Odiava le parole volgari, ma doveva utilizzarle per sembrare forte.
Odiava l'odore di pulito, ma doveva amarlo per sentirsi innocente.
Odiava le torture, gli recavano solo dolore. Era costretto a gemere di piacere, solo per fare felice un indifferente dio.
E odiava suo padre.
Eppure, pur di sanare la sete di follia del genitore, pur di sentirsi apprezzato, si era concesso all'ipocrisia.





******


Prima *-*
*Me balla a braccetto con l'OOC*
Me non ci crede ancora *-*
E' terribilmente cruenta, e mi scuso per il linguaggio poco fine del padre di Hidan, ma dovevo sottolineare tale caratteristica per indicare da chi aveva ereditato simili caratteristiche Hidan.
L'odio verso il pulito è un riferimento alla seconda apparizione di Hidan, dove mentre Kakuzu è intento a vendere il  corpo di Chiriku, l'albino si lamenta per l'olezzo della stanza.
Non so se basti come rating "arancione", ma penso vada bene visto che la scena più cruenta è piuttosto breve.
Che altro dire... Mi è venuta in mente sotto la doccia xD. E poi l'OOC mi ama xD
Ancora grazie a V@le per la valutazione, la velocità e il magnifico tesserino.
Io ho hiddychan e voi no, mwah *-*
Riporto qua sotto il giudizio della super-woman (=V@le, perchè fa tantissime cose in breve tempo *-*)

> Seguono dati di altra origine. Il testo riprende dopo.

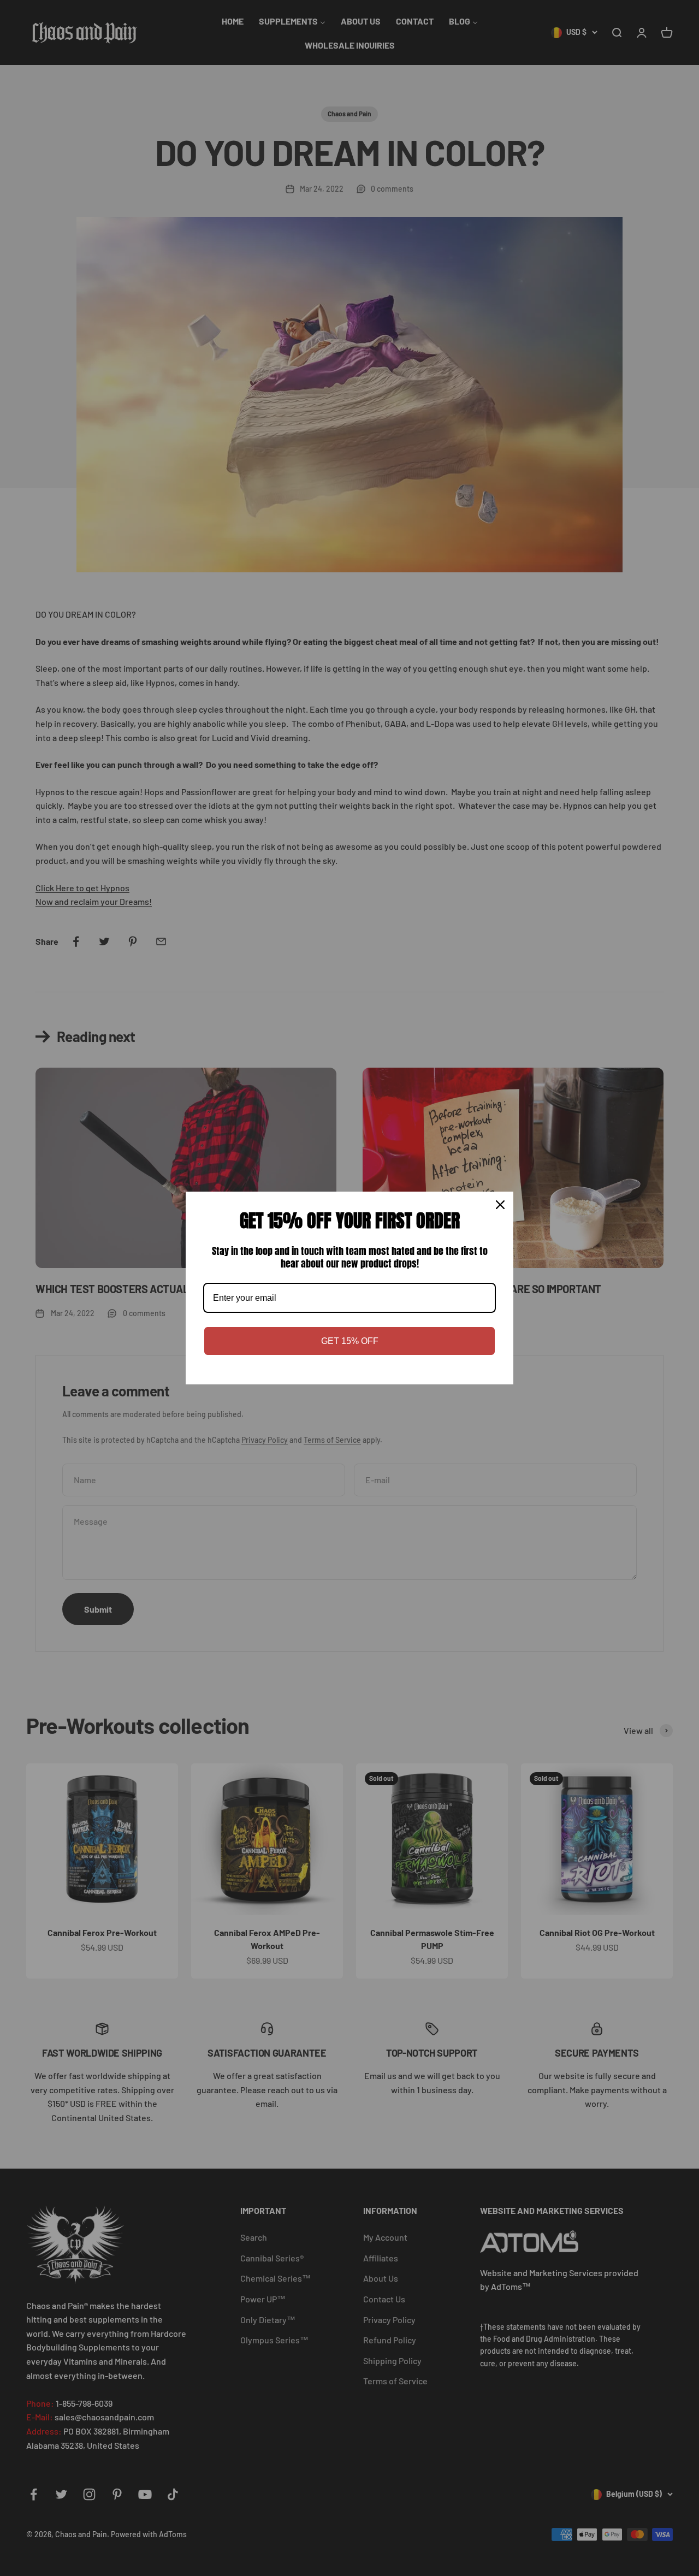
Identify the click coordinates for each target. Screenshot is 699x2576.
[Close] (500, 1205)
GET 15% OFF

Giudizio: Mi è piaciuta molto questa fic. Grammaticalmente corretta e con uno stile molto incisivo, adatto al contesto. Ha trattato un argomento molto forte e hai saputo farlo molto bene: i particolari che descrivi rendono pienamente l’idea del soggetto, ricavandone una one-shot di qualità. Trovo Hidan decisamente OOC, anche se forse non pienamente. Nel complesso, una bella storia, complimenti!

Punteggio totale: 22,5

Mi sento molto potente *-*
Complimenti anche alle altre partecipanti u.u
Per questa volta è tutto, gente. Alla prossima.